Il punto è che nei deliri di chiunque abbia simili problemi o coltivi simili visioni del reale, è sempre possibile intravedere dei fili rossi, ma qui è il regista che mi deve mettere in condizione di capire qualcosa dei deliri allucinanti e allucinati di Newton, i suoi desideri di tornare e la sua deviazione più grande, quella cupa figura che appare in scena somigliante a Andy Warhol e che potrebbe rappresentare l’omicida che si nasconde in Newton, che si nasconde a Newton e che potrebbe essere il suo primo, stesso omicida.
E ancora il recesso mentale della protagonista al femminile che diventa Mary Lou, la donna amata un tempo da Newton, anche se si dimentica del tutto che il suo desiderio principale qui rimane quello di tornare sul suo pianeta, dalla sua famiglia. Insomma, un gran caos, e mi domando quanto ne avrei potuto godere se fossi venuto a teatro digiuno di queste conoscenze.
Lo spettacolo resta comunque godibile a livello musicale.

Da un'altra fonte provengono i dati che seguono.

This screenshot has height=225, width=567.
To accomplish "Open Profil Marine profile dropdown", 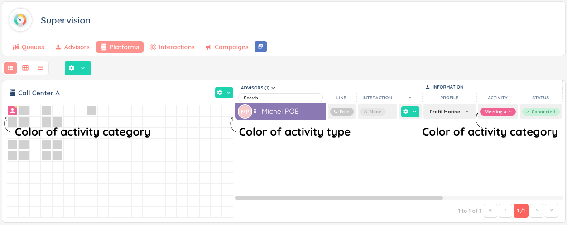I will (449, 112).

Come già detto Agnelli sa cantare, i musicisti danno un’interpretazione musicale completa e intensa, sono ben più che una cover band, sono forse loro i veri protagonisti di questo Lazarus troppo gotico e troppo ridondante, che sceglie di raccontare una trama pesante lavorando per mettere in scena il vortice, per alimentare il caos, mai per dirimerlo, le speranze di Newton appaiono futili già sul nascere, questo spazio fra la realtà e la psicosi non deve morire mai, Bowie lo sapeva, Malosti a quanto pare no, o almeno non del tutto.
Un plauso per Casadilego, l’allucinazione che prova a uscire da se stessa attraverso la propria voce cristallina, aperta, una serie di interpretazioni convincenti, che non posso che sollevare a punto di forza ineliminabile di quest’opera, la cui godibilità passa attraverso la sua spontaneità vocale e interpretativa, condizione che personalmente avrei curato meglio negli altri personaggi.